Some photos of the eclipse

But the big project for the weekend was the deck rails. We didn’t start on this until Saturday morning after the eclipse.

The deck rails – which are required for our occupancy permit – have long been a thorn in Russell’s side. We had rejected traditional wood railings in favor of less-visible cable railings. Over the past year, Russell has installed, uninstalled and reinstalled the deck posts. We have needed to reinforce the corner posts with aluminum angle iron bars and hose clamps to keep the cables from ripping through the post holes.

When our inspector Dennis last examined them, he declared that the cables for the two small decks were fine. But the cables for the big deck – which takes up three sides of the house’s octagon – would need to be tighter. Russell dutifully tightened the cable turnbuckles as far as they would go (there are turnbuckles at both ends of the eight cables on the big deck), but the cables were still too loose.

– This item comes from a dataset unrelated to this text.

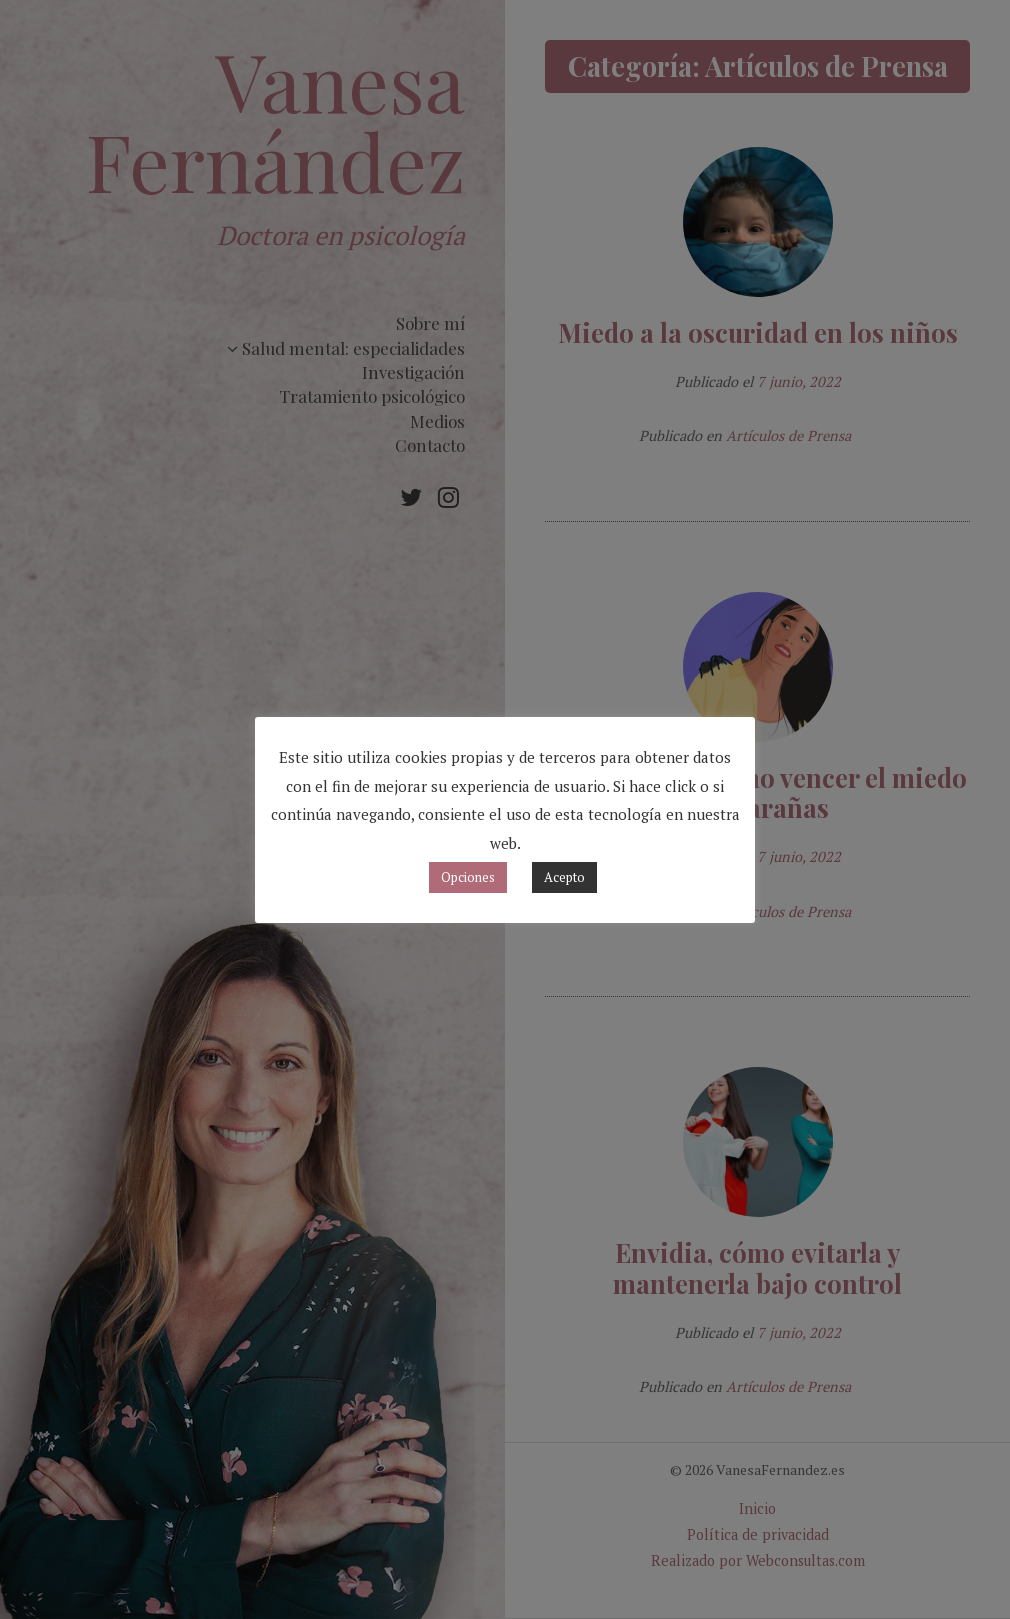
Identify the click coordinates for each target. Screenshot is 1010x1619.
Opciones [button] (468, 877)
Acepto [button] (564, 877)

Gail contacted Hayn Enterprises, who had provided the original hardware to Topsider for our kit home. After numerous exchanges, we decided that the best and only solution would be to splice additional turnbuckles into the middle of each 45-foot cable.

Russell approached this project with apprehension. Once we cut a cable, it could never be “uncut.” We had to do everything right the first time. Russell drove Gail crazy with his analytical approach, making sure that each side was secured by vise-grip pliers before we cut the wire.

Gail and Russell on the large deck. We used vise grips to keep each cable taut as we cut it.

As it turned out, the process ended up being easy and straightforward. Hayn had provided us with new “swageless” turnbuckles that no longer require triple crimping. Instead, the cable ends are screwed into a socket and held in place with tension. Russell had estimated more than an hour for each cable. We ended up getting all eight done on Saturday morning before lunch. The cables are now nice and tight, with plenty of room left in the turnbuckles for retightening over time.

Hayn offers new “swageless” turnbuckles. They are more expensive, but worth it.

The mid-section of the big deck, before and after

Our early success left us with the energy and time for a couple of other projects.

Russell’s pet project for the weekend was to reinforce the external glu-lam beams that support the entire post-and-beam house. Over Thanksgiving, our brother-in-law Matt had observed that the glu-lams were beginning to separate. Indeed, we have heard from other Topsider owners that their houses have collapsed as a result of these beams completely failing.

Russell’s solution was to prevent further separation by running hose clamps around the beams. After Gail covered a couple of the beams in Varathane, Russell attached the clamps. Two down, six more to go.

The glu-lam beams that support the house are starting to separate

The glu-lam, before and after hose clamps

Gail’s pet project for the weekend was to rake the approach road. With the arrival of winter, the hundreds of oak trees around the property all drop their leaves. This is especially troublesome on the main gravel approach road, where a layer of leaves can make the road too slick to drive on when it rains.

Throughout the weekend, Gail used an electric leaf blower (connected by long extension cords up to the house) while Russell raked. The road is now clear – at least until the trees drop the rest of their leaves.

And finally, the approach road – before and after

On Saturday evening, we dined at Eddie Papa’s restaurant in Pleasant during the drive home. We remarked on how productive the day was, beginning at 4:30 am with a lunar eclipse and ending with the deck cables finally finished and a nice dinner out. We can hardly wait for our next adventure!

Gail enjoys beautiful weather as she applies Varathane to the exterior of our mountain home. (The photo looks distorted from the panoramic lens.)